**PROBLEM DESCRIPTION**: What is the number of lines in the entries that contain the word "badge"? Reply with that number only.

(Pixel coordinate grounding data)
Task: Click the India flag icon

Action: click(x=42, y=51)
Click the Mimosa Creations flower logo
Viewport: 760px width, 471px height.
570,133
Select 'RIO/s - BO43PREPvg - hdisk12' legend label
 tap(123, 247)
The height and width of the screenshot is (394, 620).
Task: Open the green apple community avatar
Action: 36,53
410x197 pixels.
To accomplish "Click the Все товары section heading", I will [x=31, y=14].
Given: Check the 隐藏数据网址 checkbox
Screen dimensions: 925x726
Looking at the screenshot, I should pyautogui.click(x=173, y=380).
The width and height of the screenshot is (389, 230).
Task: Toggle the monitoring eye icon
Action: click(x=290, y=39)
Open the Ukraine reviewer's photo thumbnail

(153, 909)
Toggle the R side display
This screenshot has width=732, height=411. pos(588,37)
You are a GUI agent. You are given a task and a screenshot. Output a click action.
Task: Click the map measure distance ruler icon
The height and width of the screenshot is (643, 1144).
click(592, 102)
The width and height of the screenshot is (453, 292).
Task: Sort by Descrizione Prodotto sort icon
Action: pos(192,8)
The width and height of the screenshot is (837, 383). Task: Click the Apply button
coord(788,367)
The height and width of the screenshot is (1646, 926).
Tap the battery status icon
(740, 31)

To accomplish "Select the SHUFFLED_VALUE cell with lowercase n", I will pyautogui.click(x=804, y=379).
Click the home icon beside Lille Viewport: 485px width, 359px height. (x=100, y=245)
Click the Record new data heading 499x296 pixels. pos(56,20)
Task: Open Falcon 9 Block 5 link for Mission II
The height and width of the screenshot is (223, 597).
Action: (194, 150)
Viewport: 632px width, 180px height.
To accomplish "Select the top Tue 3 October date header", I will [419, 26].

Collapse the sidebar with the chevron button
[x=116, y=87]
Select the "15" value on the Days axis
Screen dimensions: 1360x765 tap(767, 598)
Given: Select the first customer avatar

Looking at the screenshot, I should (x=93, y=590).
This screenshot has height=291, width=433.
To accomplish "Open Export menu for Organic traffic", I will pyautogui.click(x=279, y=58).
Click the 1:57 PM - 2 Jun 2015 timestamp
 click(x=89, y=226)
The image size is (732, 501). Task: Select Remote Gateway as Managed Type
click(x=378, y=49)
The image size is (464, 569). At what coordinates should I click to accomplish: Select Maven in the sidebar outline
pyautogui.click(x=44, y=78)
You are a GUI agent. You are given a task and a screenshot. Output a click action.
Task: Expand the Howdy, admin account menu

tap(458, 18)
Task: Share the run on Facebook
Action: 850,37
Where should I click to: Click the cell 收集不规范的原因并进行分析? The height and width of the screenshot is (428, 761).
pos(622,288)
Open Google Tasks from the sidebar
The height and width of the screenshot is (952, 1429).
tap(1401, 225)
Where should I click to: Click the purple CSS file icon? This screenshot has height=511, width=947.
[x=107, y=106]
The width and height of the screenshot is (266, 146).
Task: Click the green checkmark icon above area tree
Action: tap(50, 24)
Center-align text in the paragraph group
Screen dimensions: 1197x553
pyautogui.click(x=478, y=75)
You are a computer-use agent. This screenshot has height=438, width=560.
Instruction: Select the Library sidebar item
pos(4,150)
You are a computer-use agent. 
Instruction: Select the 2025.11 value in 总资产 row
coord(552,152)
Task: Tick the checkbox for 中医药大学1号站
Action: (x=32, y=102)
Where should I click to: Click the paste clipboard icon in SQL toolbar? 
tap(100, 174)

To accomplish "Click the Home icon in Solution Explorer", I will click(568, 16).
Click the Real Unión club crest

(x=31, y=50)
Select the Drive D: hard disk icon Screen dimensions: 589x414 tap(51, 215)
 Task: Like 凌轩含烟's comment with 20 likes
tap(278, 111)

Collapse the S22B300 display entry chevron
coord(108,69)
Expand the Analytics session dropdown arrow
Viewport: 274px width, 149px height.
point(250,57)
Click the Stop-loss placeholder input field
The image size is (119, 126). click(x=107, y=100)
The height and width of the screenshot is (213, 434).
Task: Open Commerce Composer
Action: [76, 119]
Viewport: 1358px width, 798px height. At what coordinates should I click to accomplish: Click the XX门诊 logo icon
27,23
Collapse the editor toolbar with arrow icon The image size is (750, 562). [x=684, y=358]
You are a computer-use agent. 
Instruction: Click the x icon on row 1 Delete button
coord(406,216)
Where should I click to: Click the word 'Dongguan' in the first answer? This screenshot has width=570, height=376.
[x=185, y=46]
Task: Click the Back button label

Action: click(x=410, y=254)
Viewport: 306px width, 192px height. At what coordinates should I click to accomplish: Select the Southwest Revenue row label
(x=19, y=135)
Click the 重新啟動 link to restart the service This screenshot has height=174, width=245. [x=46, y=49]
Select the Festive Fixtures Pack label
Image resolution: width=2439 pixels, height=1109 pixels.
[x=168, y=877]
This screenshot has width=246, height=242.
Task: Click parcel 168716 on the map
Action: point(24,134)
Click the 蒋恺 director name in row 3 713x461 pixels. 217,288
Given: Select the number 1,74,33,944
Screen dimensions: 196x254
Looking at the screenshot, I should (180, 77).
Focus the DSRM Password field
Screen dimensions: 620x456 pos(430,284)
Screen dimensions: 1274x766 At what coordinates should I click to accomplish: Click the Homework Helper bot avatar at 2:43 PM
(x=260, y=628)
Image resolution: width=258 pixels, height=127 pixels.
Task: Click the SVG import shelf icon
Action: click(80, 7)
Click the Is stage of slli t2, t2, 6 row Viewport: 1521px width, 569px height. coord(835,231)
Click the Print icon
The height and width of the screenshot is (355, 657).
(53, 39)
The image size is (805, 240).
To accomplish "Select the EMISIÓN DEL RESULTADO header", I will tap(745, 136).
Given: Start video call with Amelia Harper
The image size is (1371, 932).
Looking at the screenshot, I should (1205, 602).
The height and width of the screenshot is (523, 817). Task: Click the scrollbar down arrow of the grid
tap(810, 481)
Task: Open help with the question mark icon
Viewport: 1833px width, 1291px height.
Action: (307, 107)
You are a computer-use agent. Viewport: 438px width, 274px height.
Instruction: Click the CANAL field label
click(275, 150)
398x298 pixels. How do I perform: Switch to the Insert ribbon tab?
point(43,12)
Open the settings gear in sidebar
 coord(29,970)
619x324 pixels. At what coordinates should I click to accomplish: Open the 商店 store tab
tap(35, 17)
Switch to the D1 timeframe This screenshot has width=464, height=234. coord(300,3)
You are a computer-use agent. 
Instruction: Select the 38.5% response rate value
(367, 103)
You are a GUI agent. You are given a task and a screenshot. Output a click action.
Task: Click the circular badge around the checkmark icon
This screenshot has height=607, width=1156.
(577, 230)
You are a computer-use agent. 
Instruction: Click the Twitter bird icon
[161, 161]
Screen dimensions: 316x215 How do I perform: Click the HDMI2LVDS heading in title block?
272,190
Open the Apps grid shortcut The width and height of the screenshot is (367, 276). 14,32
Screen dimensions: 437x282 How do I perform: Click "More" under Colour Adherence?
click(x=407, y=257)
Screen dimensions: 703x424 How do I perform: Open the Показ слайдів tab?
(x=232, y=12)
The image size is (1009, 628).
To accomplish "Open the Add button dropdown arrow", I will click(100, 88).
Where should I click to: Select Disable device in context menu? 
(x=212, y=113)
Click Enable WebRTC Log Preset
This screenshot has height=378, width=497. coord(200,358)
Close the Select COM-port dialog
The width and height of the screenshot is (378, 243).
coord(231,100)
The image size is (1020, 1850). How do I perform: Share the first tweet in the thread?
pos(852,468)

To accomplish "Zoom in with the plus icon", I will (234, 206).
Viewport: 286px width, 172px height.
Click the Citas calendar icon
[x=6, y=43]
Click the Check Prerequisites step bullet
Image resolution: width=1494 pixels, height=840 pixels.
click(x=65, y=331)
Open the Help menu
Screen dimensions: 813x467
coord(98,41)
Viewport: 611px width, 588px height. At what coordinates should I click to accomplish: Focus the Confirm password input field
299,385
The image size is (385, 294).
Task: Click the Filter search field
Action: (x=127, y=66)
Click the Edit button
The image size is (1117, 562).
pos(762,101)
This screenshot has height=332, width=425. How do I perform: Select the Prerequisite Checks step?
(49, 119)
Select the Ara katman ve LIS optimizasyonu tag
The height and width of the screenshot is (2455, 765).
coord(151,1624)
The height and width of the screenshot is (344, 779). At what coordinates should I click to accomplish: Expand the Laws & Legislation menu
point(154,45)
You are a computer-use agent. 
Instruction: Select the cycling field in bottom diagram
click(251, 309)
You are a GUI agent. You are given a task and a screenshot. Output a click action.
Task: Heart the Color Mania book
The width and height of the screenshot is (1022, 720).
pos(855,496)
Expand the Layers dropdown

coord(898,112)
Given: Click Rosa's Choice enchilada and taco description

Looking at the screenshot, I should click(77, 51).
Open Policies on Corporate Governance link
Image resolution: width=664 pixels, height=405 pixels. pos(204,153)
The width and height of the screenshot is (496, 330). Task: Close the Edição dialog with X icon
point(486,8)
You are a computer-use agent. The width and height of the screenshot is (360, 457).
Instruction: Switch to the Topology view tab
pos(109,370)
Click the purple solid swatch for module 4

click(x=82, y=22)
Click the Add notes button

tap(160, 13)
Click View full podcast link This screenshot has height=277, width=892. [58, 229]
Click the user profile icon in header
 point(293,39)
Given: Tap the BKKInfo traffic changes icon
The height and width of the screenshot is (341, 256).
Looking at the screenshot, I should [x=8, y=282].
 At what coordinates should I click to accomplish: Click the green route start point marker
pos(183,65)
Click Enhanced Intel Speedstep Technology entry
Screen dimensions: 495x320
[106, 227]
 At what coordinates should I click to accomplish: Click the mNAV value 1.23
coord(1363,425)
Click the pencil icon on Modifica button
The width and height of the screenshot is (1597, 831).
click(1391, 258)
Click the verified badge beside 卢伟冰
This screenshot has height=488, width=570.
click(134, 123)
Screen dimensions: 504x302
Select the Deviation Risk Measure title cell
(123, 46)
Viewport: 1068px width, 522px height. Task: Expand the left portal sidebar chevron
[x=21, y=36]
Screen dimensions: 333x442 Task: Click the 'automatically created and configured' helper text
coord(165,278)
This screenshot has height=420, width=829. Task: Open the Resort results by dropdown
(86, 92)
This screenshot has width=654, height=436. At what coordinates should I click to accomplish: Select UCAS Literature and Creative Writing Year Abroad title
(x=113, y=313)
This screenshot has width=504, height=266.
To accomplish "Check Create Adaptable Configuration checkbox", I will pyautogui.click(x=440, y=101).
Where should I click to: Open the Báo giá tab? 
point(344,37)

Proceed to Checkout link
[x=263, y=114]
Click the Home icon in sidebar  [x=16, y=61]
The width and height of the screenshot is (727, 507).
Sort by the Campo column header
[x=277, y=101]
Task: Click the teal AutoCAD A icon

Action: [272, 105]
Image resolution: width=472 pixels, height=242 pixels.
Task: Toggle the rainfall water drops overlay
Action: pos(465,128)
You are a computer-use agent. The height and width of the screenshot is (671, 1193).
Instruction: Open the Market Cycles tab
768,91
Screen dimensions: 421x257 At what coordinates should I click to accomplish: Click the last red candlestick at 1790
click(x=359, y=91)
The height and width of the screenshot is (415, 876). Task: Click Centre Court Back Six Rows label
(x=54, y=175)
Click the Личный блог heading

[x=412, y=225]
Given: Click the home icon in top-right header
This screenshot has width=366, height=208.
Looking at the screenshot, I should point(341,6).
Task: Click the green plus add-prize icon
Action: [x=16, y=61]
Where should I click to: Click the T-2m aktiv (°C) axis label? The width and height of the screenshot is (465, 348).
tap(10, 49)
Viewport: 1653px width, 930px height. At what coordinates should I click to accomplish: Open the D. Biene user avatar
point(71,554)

**COMPLETED TASK**: 2